- [Collected data]:
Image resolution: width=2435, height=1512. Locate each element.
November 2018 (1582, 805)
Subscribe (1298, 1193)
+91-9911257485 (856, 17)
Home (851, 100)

--

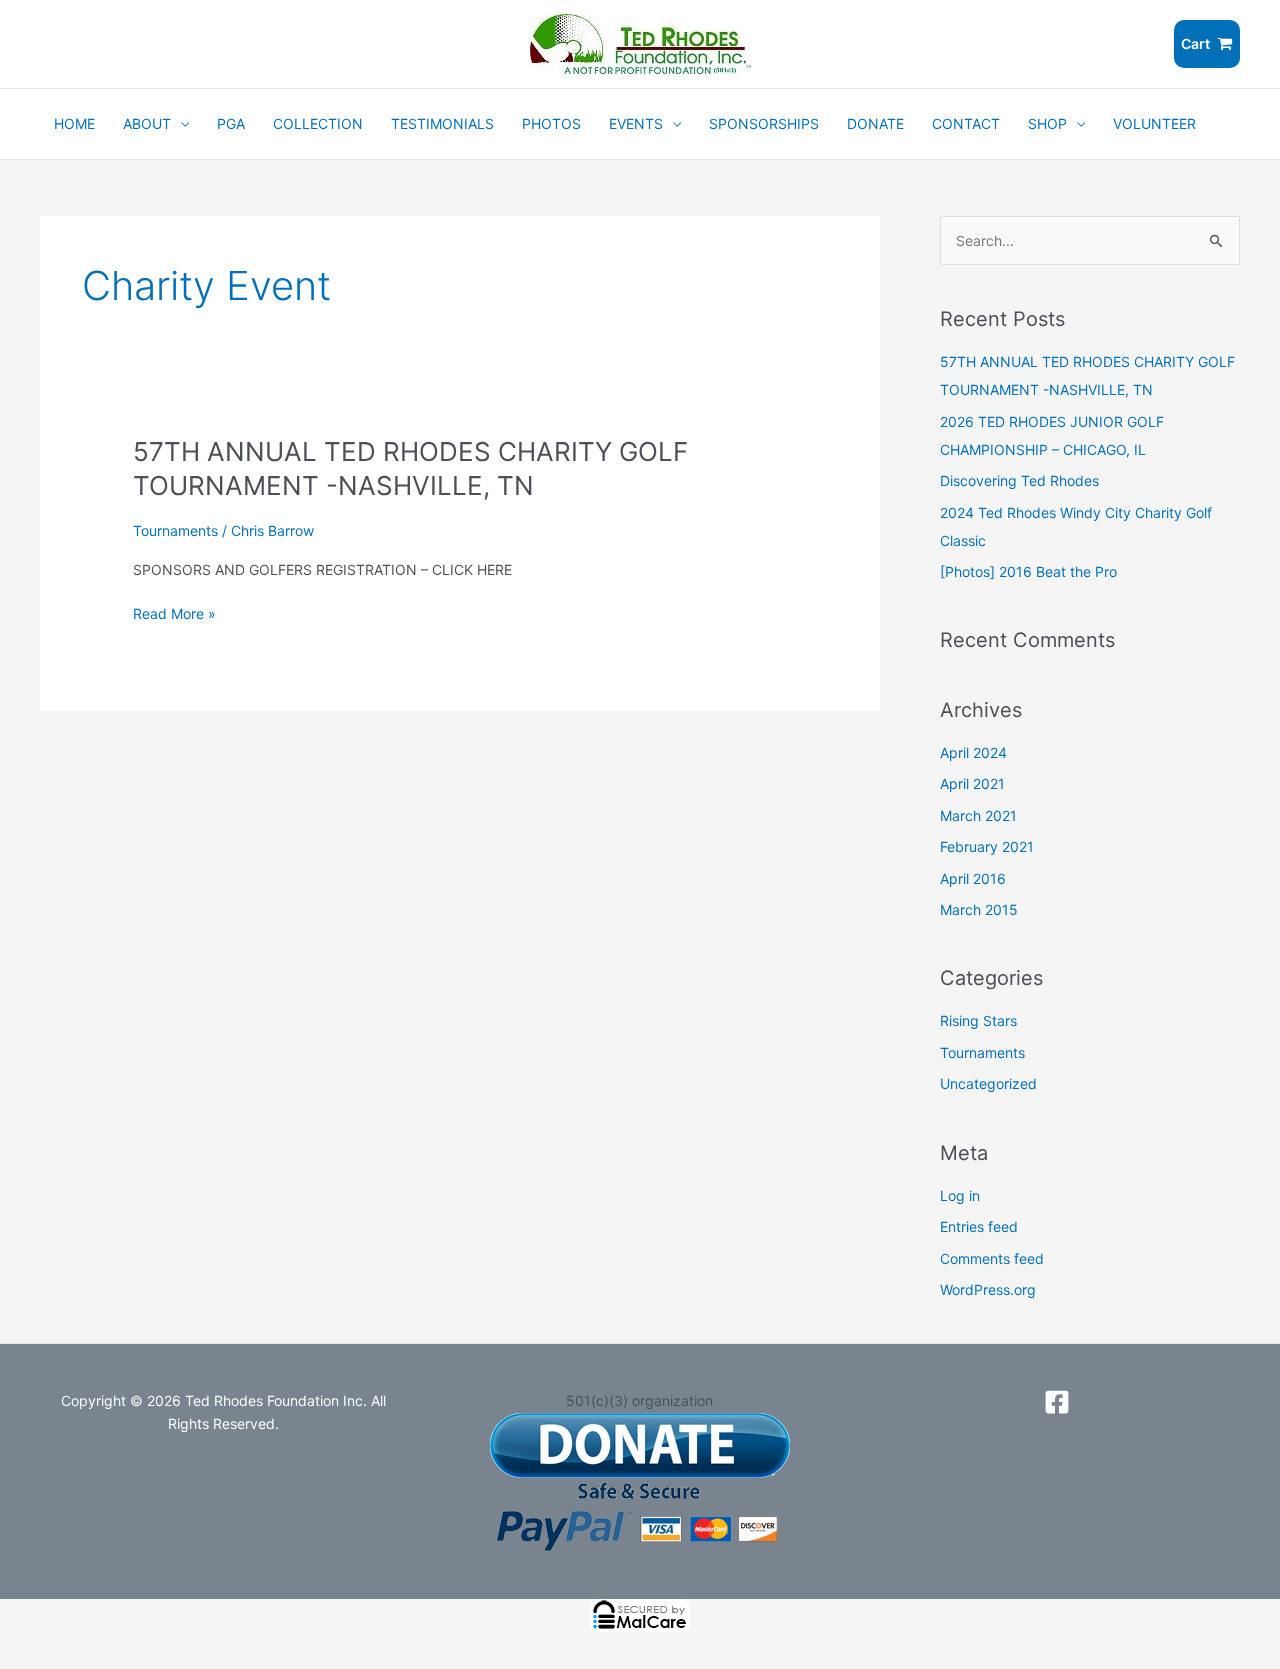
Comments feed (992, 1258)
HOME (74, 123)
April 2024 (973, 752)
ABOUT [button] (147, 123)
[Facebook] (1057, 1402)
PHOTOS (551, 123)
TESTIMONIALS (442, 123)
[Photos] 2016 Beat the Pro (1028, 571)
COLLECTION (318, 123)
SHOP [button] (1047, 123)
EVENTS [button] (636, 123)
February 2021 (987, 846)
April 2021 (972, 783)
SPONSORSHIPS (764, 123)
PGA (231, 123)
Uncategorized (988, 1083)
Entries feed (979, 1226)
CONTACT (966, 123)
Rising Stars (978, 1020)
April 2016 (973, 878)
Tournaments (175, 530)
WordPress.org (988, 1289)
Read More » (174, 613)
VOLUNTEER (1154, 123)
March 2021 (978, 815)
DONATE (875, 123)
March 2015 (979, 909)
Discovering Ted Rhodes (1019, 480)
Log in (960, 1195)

- [Task description]:
From the records above, pull every line that has the string "button" and copy it.

- [Response to this exercise]:
ABOUT [button] (147, 123)
SHOP [button] (1047, 123)
EVENTS [button] (636, 123)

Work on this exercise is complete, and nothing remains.